German pension fund Bayerische Versorgungskammer (BVK) has increased its exposure to the core London development market through a new loan originated by Deutsche Asset Management.

German pension fund Bayerische Versorgungskammer (BVK) has increased its exposure to the core London development market through a new loan originated by Deutsche Asset Management.

The £55 million (€60 million) facility is understood to have been provided though the €750 million real estate debt mandate awarded by BVK to Deutsche AM last November as part of a new separate account strategy which sees the pension fund invest in real estate through equity and debt.

The loan will finance the redevelopment of 22 Hanover Square, in London’s Mayfair district, into a five-star boutique hotel, plus luxury apartments and ground-floor retail, to be delivered by developer Clivedale.

Deutsche AM declined to provide further details of the financing, although Real Estate Capital understands the loan has a relatively short term. Deutsche AM’s entire European real estate debt business held €1.25 billion in assets under management as of July, when including loans written on behalf of BVK.

Prior to awarding the mandate to Deutsche AM, BVK had invested in one-off debt deals with several lending partners in the UK and US markets.
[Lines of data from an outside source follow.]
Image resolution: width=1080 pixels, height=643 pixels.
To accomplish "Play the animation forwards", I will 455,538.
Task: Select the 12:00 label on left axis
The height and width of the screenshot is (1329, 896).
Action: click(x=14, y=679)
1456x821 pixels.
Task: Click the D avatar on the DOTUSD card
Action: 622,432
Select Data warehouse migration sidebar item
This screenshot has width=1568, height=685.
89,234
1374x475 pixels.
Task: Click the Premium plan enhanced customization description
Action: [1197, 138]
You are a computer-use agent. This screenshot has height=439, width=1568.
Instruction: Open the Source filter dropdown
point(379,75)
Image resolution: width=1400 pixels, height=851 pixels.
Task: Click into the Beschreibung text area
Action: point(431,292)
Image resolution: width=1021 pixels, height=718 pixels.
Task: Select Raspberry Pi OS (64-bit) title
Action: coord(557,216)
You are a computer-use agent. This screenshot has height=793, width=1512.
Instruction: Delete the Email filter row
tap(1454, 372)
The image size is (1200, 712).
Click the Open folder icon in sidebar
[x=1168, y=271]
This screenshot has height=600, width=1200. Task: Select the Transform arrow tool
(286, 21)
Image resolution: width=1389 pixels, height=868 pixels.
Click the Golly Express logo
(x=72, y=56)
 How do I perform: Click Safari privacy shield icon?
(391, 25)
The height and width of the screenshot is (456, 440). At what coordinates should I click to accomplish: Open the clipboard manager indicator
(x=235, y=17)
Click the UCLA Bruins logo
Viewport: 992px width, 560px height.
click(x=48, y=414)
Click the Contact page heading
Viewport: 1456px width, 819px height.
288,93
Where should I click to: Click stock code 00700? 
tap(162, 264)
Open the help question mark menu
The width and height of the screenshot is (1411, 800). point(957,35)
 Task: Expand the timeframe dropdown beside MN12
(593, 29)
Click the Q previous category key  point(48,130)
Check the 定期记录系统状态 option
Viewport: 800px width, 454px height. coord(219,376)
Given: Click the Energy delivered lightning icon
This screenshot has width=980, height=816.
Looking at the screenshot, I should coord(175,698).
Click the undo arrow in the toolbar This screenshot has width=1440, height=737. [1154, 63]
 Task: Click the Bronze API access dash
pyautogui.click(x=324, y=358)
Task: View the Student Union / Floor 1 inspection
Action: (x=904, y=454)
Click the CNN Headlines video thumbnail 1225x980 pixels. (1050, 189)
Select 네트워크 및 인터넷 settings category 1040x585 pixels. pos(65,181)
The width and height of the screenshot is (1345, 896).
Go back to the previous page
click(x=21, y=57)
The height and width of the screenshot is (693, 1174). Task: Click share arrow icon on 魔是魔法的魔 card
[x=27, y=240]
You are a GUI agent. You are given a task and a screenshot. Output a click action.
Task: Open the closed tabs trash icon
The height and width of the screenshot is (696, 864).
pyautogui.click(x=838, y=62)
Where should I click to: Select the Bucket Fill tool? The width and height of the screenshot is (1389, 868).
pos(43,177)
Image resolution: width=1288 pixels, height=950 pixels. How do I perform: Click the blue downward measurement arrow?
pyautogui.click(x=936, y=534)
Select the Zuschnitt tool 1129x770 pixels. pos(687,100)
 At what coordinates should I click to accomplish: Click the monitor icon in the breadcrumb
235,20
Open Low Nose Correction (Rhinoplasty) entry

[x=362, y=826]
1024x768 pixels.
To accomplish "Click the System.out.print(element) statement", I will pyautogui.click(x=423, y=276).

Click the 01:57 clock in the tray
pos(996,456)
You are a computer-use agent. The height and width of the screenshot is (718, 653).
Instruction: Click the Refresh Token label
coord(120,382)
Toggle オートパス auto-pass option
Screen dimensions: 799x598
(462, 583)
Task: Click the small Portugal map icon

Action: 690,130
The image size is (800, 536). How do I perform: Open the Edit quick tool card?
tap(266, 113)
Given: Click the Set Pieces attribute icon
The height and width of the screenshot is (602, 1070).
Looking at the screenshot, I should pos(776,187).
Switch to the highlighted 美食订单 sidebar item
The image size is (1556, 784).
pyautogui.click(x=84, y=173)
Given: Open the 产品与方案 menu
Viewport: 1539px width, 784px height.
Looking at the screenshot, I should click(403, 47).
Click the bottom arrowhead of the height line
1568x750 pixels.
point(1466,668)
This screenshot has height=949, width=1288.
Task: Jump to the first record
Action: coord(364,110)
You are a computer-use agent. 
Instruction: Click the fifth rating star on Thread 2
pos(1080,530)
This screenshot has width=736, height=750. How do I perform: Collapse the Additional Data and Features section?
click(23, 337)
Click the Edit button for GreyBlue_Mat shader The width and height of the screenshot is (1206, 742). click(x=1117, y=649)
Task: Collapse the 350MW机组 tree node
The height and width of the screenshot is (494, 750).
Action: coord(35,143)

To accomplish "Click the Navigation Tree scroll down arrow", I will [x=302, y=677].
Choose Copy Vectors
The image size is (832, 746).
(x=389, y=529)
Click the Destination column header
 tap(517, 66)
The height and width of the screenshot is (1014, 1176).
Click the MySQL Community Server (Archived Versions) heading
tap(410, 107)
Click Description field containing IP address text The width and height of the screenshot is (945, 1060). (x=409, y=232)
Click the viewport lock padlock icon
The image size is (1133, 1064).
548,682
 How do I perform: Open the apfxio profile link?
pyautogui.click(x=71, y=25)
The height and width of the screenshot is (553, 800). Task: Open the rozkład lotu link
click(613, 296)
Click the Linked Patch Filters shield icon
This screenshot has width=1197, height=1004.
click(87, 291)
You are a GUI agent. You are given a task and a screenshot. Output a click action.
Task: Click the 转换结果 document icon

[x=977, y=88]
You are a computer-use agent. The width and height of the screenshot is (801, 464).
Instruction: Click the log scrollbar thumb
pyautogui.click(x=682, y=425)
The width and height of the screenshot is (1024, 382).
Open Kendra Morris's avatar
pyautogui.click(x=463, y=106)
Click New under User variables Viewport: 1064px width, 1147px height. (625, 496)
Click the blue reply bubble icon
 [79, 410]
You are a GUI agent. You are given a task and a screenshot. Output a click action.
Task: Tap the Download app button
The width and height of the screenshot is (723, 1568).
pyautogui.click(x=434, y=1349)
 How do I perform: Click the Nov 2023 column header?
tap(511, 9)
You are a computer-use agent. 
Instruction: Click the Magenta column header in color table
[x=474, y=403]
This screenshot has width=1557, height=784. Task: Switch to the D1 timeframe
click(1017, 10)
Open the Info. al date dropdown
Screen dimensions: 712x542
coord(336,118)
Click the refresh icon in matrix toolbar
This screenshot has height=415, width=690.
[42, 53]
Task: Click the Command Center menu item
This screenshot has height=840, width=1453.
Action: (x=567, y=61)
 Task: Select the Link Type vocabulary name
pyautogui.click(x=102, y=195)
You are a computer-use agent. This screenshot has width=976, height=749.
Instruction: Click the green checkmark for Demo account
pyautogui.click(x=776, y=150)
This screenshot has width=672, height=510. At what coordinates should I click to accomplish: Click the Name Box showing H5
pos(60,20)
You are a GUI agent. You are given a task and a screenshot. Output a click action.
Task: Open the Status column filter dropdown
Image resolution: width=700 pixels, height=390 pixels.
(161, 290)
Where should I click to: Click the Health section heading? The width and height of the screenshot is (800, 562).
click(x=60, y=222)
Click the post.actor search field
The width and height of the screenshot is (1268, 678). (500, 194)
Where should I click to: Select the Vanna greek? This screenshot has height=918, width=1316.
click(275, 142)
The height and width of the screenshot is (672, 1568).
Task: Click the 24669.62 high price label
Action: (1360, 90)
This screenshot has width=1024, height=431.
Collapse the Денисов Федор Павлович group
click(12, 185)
The capital is structured as a fund and invests in stretched senior loans and subordinated loans in Europe and the US. Focused on large, high-quality assets, the fund’s blended target returns are in excess of 4 percent.

The prime Mayfair site is expected to benefit from the nearby construction of an underground station at Bond Street for London’s Crossrail network. Other recent deals written by Deutsche AM for the mandate include a May loan, alongside pbb Deutsche Pfandbriefbank, to provide £69 million to refinance a mixed-use block on London’s Savile Row for property investor Aerium. Deutsche AM provided a £25 million mezzanine facility on behalf of BVK.

BVK, which is Germany’s largest public pension fund, has significantly increased its exposure to real estate in the last year. In December 2016, Hines, acting for BVK, bought the Liffey Valley shopping mall near Dublin in a deal reported to value the asset at €630 million.

In July, Real Estate Capital’s sister title, PERE, reported that the €69 billion pension fund had awarded a €250 million separate account mandate to Universal-Investment, the Frankfurt-based investment manager, and GPEP, the Frankfurt-based asset manager, to invest in the retail sector. The separate account, BVK-Deutschland I-Immobilienfonds, is expected to be used to invest in supermarkets and retail centres throughout Germany, across the full range of risk strategies.

In October 2016, the pension fund awarded Universal-Investment a €3.6 billion mandate to invest in European and Asian residential and office assets. Earlier in 2016, it inked three further large mandates worth a combined €2.1 billion. In July, the firm handed Patrizia Immobilien, the Augsburg, Germany-based real estate investment manager, a €400 million cheque to create a pan-European residential property portfolio. Weeks earlier, the German pension fund had struck a deal with Finnish private equity fund CapMan to invest €400 million in Nordic residential markets.

In January 2016, BVK teamed up with the European arm of Houston-based fund manager Hines in launching a €1.3 billion separate account programme to invest in European high-street retail. In March this year, Hines made its eighth and ninth acquisitions on behalf of the BVK mandate. So far assets have been acquired in Denmark, Spain, Ireland, France and the UK.